--- BRIEF ---
Format the lines of the entries below as a JSON list of strings, one string per line and without blank lines, covering the stretch from the line that contains "This screenshot has" through the end of the entries. Leave the pictures out of the list.
** begin **
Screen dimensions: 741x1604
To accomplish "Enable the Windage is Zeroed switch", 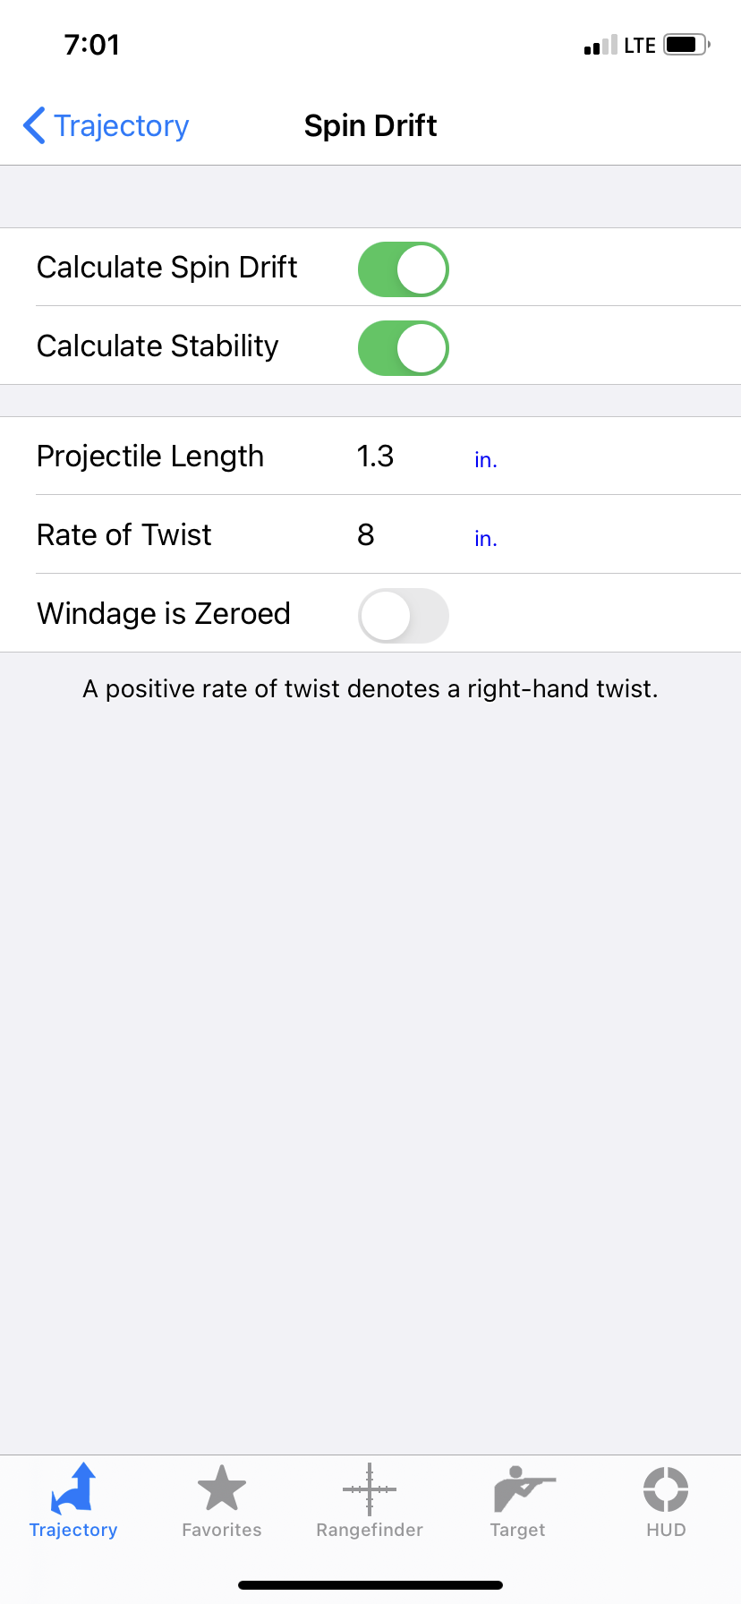I will pyautogui.click(x=404, y=616).
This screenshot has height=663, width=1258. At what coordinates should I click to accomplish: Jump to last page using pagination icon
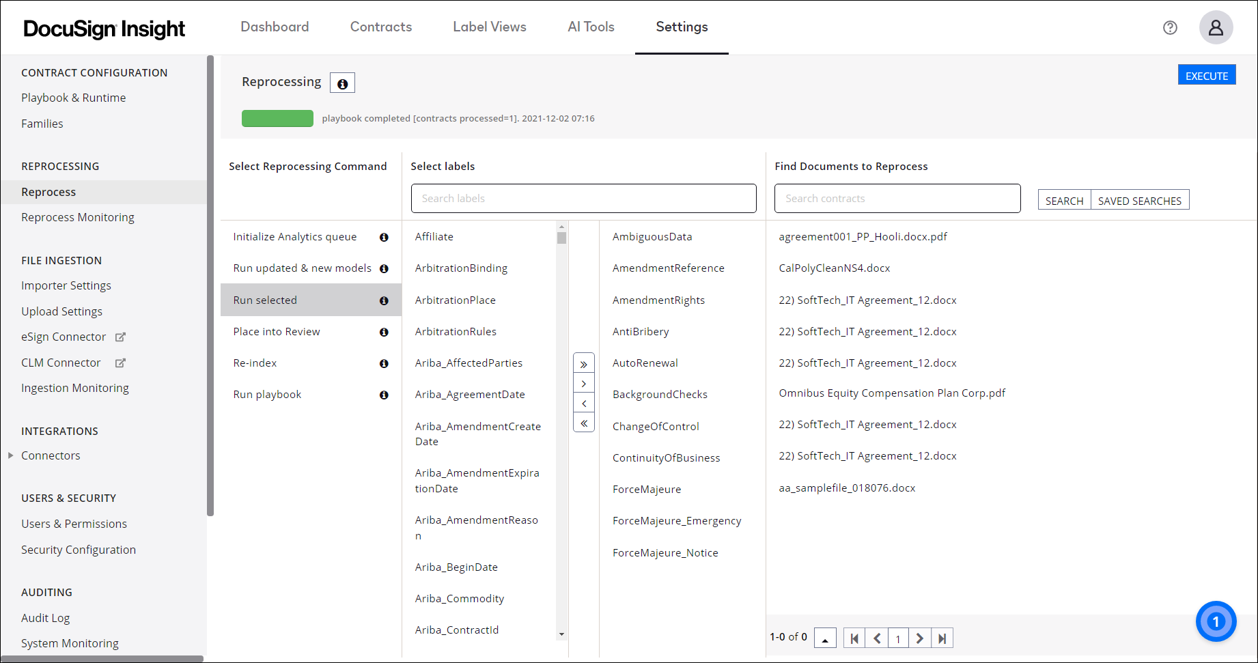click(x=942, y=638)
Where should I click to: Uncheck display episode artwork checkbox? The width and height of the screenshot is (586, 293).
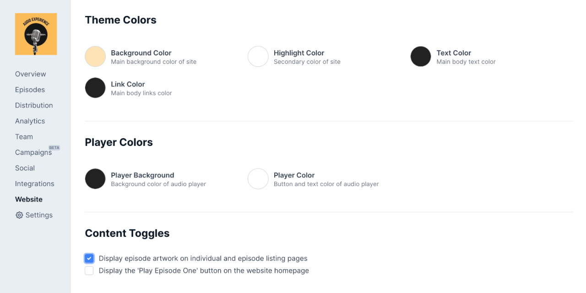tap(89, 259)
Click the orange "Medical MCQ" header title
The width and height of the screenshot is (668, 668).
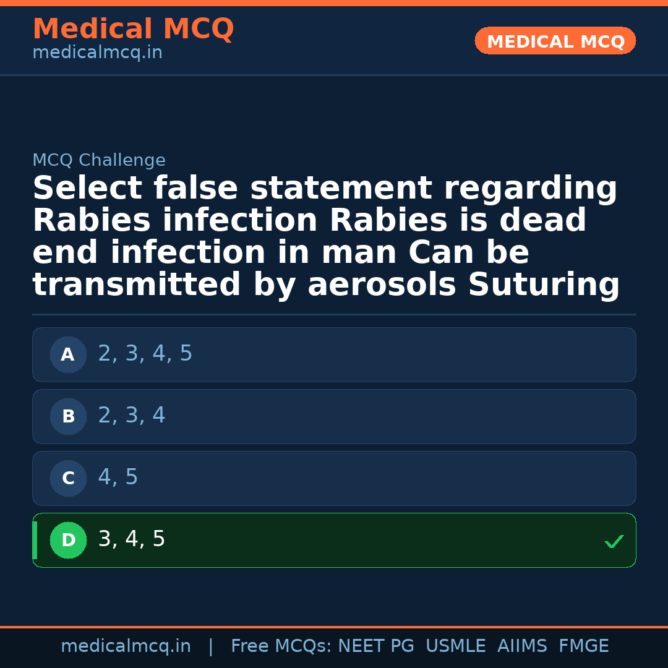pyautogui.click(x=133, y=29)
** end **
--- IN RESPONSE ---
[
  "This screenshot has height=663, width=1258. At what coordinates should I click to accomplish: Jump to last page using pagination icon",
  "click(x=942, y=638)",
  "Where should I click to: Uncheck display episode artwork checkbox? The width and height of the screenshot is (586, 293).",
  "tap(89, 259)",
  "Click the orange \"Medical MCQ\" header title",
  "The width and height of the screenshot is (668, 668).",
  "pyautogui.click(x=133, y=29)"
]